[Opening Text under study section]

Tripathi also released the third chapter of the book on Amazon Kindle for the readers, holding a reading and discussion session also. The release was presided over by actress Gul Panag who shared the same alma mater with the writer. Samir Kumar, Director of Category Management at Amazon.in believed that launching the book through their platform helped the company reach out a larger set of customers, based on the success of Tripathi's previous release. On the release day, Amazon planned midnight delivery of the book to some of the customers, with Tripathi himself being present to deliver it; he had instantly agreed to the idea making the delivered books a collector's edition with his signature. Customers in Mumbai, Bangalore and Delhi were part of this delivery process, with zero shipping costs from the company.

==Commercial reception==
According to Amazon.com, they received pre-orders for the book from different sections of India, indicating the continued interest in Tripathi's releases. Pre-orders for the book made it shoot to the top of the charts, and it was noted that the book aimed to oversell the whole of the Shiva trilogy combined. Arunava Sinha from Scroll.in noted that "The entire number of pre-orders usually shows up on the charts the very first week, which is why the campaign to get those pre-orders is now the primary target of pre-launch marketing activities for potential blockbusters. What really matters, though, is what will follow in weeks 2 through 20."

Controversy erupted when Westland filed a case against online retailer Flipkart, alleging that the company had violated IT Act by selling the book on their website, since they had signed an exclusive deal with Amazon. The case was sub judice under the Delhi High Court, and they declined to pass a restraint order on the sales of the book at Flipkart. Instead they asked the company to provide their responses by 4 August 2015. Rasul Ballay from The Economic Times commented that "by when the importance of the controversy would have diluted as most number of copies of an eagerly awaited book like this are generally sold within a month of its launch."

==Critical response==
Urmi Chanda-Vaz writes in scroll.in: "He has an almost magical ability of retaining the essence of familiar mythological tales while spinning wildly deviant plots...While not a great fan of his literary style, I cannot help but admire Amish for the way he manages to create completely new stories from old ones...for anyone who is familiar with the author's previous works, the book meets all expectations, for Amish bends it better than Beckham... Amish's easy-to-read prose and page-turning style is designed to be accessible and enjoyable. From the looks of it, he is poised to set another best-selling record."

Sandipan Deb writes in LiveMint: "You can read Ikshvaku either way—as the start of what I hope will be a thrilling series that will bring Ram and Sita closer to a lot of Indians, or as an honest analysis and a very intelligent man’s musings on everything from Manu Smriti to Milton Friedman, all presented in the garb of a series of adventure novels... This is what makes Amish very special among the few Indian bestselling authors we have."

Ivinder Gill of Financial Express commented that 'The Scion of Ikshvaku is what could be called a modern take on the Ramayan, with Amish taking the familiar story further, or sideways, with his own interpretation of events. The proverbial poetic licence has been used to maximum limit, as we discover a ladies man in Bharat or a lathi-wielding Sita.'
Sanjeev Sanyal writes in Daily O: "In the new series, the author explores the importance of the rule of law... In my view, Amish does well to take the modern reader back to the original philosophical conundrums, especially when he explicitly puts these debates in a modern context... Overall, Scion of Ikshvaku is a fast-paced, action-packed retelling of the Ramayana... I look forward to the next volume in the series."

The review in the New Indian Express says, "Given the intimidating expectations riding on it, the first novel in Amish’s Ram Chandra series, Scion of Ikshvaku, does not disappoint. Like the Shiva trilogy, this again is not a retelling, but rather a complete re-imagining of the original story using the same characters but with fresh perspectives and modern sensibilities." At the 14th Crossword Book Award held in November 2016, the book won the category of Best Fiction book.

[Closing Text under study section]
[Opening Supplied records section]

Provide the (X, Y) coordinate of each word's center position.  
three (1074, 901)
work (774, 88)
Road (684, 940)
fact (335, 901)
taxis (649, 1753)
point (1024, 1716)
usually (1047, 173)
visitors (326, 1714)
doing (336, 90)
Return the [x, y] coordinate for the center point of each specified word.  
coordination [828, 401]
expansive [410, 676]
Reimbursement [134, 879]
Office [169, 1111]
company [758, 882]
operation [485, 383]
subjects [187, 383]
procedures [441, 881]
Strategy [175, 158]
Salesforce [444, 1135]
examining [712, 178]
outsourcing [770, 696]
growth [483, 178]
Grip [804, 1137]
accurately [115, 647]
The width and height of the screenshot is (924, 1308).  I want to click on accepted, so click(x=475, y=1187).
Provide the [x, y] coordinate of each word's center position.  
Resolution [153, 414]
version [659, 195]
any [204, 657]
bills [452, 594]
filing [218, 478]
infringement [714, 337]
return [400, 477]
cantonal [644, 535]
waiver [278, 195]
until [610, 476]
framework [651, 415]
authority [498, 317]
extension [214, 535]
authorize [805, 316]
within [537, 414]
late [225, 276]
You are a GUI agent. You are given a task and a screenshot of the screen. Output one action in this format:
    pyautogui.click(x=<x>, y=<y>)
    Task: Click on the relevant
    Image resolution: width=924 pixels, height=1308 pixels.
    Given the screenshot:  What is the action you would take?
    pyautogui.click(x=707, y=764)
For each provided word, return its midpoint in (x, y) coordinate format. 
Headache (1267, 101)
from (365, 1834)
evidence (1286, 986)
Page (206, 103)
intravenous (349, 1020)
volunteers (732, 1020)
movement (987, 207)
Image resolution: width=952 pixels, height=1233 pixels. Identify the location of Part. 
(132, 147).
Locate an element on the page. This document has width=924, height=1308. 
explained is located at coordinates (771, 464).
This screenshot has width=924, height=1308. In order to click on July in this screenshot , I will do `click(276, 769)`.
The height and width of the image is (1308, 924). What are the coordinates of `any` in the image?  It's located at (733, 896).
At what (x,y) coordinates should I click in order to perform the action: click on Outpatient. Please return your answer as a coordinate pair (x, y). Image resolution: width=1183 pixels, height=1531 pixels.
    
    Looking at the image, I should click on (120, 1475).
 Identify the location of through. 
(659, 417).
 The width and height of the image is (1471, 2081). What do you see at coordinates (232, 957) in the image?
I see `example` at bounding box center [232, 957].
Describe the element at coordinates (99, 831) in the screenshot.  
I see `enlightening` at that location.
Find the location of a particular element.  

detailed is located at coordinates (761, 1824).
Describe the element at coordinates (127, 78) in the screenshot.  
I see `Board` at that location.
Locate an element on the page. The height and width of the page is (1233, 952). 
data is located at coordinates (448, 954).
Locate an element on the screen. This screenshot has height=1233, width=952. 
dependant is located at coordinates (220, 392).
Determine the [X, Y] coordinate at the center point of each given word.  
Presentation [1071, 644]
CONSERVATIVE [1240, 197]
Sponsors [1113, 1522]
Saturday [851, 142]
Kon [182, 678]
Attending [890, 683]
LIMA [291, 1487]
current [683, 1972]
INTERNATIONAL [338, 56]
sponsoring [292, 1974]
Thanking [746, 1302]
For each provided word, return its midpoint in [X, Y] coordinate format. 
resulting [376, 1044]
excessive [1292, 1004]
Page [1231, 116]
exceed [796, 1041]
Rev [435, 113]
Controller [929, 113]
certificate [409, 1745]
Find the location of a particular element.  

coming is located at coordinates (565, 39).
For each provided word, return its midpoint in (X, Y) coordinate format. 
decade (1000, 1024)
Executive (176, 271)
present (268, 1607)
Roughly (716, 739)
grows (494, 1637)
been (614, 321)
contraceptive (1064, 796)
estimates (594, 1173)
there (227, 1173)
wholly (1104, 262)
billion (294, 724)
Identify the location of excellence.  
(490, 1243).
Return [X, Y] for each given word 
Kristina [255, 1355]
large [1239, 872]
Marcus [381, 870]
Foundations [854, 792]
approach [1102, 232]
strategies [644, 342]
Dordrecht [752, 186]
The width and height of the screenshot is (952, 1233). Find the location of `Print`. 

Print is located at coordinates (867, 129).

[Closing Supplied records section]

Goal of the exercise — In the text about Scion of Ikshvaku, which actress presided over the book's release?

Result — Gul Panag